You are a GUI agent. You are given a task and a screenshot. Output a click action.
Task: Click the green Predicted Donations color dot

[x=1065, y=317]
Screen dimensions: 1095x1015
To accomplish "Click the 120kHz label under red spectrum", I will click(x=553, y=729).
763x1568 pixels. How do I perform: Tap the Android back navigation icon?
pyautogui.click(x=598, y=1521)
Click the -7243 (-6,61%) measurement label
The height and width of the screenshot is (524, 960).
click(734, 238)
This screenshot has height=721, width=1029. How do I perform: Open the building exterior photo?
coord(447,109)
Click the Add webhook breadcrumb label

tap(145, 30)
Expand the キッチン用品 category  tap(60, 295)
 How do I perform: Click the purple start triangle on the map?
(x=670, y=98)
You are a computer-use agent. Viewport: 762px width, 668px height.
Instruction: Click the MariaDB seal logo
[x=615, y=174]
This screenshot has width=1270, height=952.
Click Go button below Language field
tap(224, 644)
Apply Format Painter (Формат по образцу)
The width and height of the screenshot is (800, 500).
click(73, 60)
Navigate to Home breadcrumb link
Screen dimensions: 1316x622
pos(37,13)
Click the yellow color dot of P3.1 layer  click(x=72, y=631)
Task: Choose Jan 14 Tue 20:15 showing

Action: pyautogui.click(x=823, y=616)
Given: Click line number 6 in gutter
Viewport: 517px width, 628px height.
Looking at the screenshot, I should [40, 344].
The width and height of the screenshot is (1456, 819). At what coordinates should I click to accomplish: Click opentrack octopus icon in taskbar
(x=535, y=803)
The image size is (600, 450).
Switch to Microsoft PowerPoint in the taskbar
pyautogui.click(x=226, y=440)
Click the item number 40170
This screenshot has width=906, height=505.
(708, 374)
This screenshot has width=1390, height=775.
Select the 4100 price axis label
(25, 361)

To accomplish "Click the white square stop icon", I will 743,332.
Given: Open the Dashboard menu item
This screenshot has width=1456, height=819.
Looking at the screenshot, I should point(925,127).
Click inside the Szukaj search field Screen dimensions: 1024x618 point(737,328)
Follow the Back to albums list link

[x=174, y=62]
==================================================
__Aim of the exercise__: Recast the records from the line containing "763x1568 pixels. How" through the line containing "(x=670, y=98)", both included, as a Markdown table with the columns Index and Entry. Give each non-blank line its own row, numbered in order.

__Exercise solution__:
| Index | Entry |
|---|---|
| 1 | 763x1568 pixels. How do I perform: Tap the Android back navigation icon? |
| 2 | pyautogui.click(x=598, y=1521) |
| 3 | Click the -7243 (-6,61%) measurement label |
| 4 | The height and width of the screenshot is (524, 960). |
| 5 | click(734, 238) |
| 6 | This screenshot has height=721, width=1029. How do I perform: Open the building exterior photo? |
| 7 | coord(447,109) |
| 8 | Click the Add webhook breadcrumb label |
| 9 | tap(145, 30) |
| 10 | Expand the キッチン用品 category  tap(60, 295) |
| 11 |  How do I perform: Click the purple start triangle on the map? |
| 12 | (x=670, y=98) |